Aujourd’hui le Pape François a tenu à rejoindre les leaders religieux de toutes origines réunis à Assise. Le thème de leur rencontre c’est « Soif de paix ». De cette paix nous avons tous soif. Le livre des proverbes nous invite à ne pas être seulement en soif de cette paix. Le premier proverbe de la brassée d’aujourd’hui nous demande d’être aussi de ceux qui étanchent cette soif de paix autour d’eux. Il dit en effet que le Seigneur veut disposer de notre cœur comme d’un canal d’irrigation. Cette eau vive qui jaillit du cœur du Christ – eau vive de son amour, de sa réconciliation, de son pardon -, nous sommes chargés ce matin d’aller la conduire « là où il veut ».
Nous sommes tous ici à un titre ou à un autre, personnellement ou dans le cadre d’un service, nous sommes envoyés vers d’autres. Nous avons entre autre à transmettre des savoirs, des savoir-faire, de savoir-être… Mais ce n’est pas le tout de notre envoi. Dans tout cela, avec tout cela, il faut que d’une manière ou d’une autre, ceux et celles vers qui nous allons – jeunes ou aînés, familles ou personnes isolées, malades ou bien portant – il nous est demandé aussi que chacun se sente irrigué, étanché par Celui qui nous envoie. Que nous soyons comme cette voie d’eau, ce chenal où ne passent pas que des choses à faire, à savoir, à améliorer, à amender… Mais que passe Quelqu’un. Cela ne sera possible que si dans ce travail d’irrigation, nous soignons le captage de cette eau ! Que nous puisions à la source qu’est la Parole de Dieu. Que nous désensablions ce qui doit l’être en nous. Que nous jouions avec vannes et écluses, ouvrant et fermant avec justesse celles qu’il faut pour que cette eau vive dont nous sommes porteurs ne se disperse pas et aille là où Dieu veut. Ce discernement, cet art de l’irrigation pastorale demandons-la au Seigneur pour nous et pour nos équipes. Pour que cette année durant nous soyons, comme dit Thérèse de Lisieux, les « aqueducs des eaux toujours vives » de sa miséricorde.
J’en viens à l’Evangile où Jésus nous dit que nous sommes pour lui comme une mère, comme des frères, comme des sœurs, si nous écoutons la Parole de Dieu et si nous la mettons en pratique…
Le texte de St Luc, littéralement, parlent de ceux qui « font la Parole ». Ecouter la Parole et la faire… En grec c’est très évocateur : le mot pour dire cela c’est le même mot que le mot « poète »… C’est un peu comme si Jésus nous disait : une fois que vous l’aurez écoutée, soyez les poètes de ma Parole !!

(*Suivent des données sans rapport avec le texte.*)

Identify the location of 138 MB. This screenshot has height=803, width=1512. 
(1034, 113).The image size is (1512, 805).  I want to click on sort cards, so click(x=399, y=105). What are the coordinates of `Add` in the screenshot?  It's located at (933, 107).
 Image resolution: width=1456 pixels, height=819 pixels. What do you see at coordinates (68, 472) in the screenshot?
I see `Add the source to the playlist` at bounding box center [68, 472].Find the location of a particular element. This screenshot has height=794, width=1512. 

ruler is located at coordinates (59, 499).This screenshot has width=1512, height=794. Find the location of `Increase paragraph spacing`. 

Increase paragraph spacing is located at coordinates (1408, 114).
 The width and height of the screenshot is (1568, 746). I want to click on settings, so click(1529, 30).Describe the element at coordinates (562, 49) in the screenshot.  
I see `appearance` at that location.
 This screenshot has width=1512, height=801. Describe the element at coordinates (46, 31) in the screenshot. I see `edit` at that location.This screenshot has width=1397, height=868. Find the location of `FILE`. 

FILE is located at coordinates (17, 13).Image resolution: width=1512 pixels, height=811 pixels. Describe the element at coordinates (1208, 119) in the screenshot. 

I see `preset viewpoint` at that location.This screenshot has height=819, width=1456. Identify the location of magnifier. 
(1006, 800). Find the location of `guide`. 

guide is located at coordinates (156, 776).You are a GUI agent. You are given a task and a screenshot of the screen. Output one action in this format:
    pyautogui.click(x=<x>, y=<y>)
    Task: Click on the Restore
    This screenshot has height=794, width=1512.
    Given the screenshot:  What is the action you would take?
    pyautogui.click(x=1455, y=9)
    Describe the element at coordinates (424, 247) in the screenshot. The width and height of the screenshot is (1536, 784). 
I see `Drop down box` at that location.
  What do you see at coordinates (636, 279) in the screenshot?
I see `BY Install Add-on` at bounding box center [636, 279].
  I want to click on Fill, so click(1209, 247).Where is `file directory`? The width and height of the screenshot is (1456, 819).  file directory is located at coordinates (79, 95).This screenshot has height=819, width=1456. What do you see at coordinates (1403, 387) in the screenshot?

Une pratique pastorale qui serait ainsi de l’ordre du poème, de la poétique, ne pourrait pas n’être simplement qu’agitation, ou activisme. Le poète habite la vie de l’intérieur. Avec suffisamment de silence et d’écoute que pour y entendre des résonnances cachées. C’est la façon d’être de Jésus : tout lui fait penser à son Père : le ciel qui rougeoie, un joueur de flûte, une femme qui désespère de retrouver sa perle…
Autre trait : un poète ne vit pas sa vocation par devoir, comme une loi qu’il subirait. C’est un certain travail : il y a des rimes ou des assonances à chercher ; il faut couper – sous-écrire. Et puis être poète peut être une souffrance : ce sont aussi les blessures, et les douleurs du monde qui font jaillir de grands poèmes. Mais il écrit parce qu’il ne peut faire autrement… parce qu’une Parole l’habite qui cherche à se dire à travers lui ; il crée par passion ! Sinon il ne serait qu’un rimailleur… et nous des pasto-râleurs !
Nous aurons la chance durant cette année – et de différentes manières – de nous laisser habiter, travailler, convertir même par un texte-clé : l’Exhortation Amoris laetitia. C’est d’ailleurs, dans le style et sur le fond, comme un grand poème d’amour. « La joie d’aimer »… ce titre, c’est déjà tout un poème ! A son inspiration, soyons des pasteurs-poètes, des pasteurs-aqueducs.
Irrigués par le Christ soyons des pasteurs féconds, plus accoucheurs qu’ingénieurs.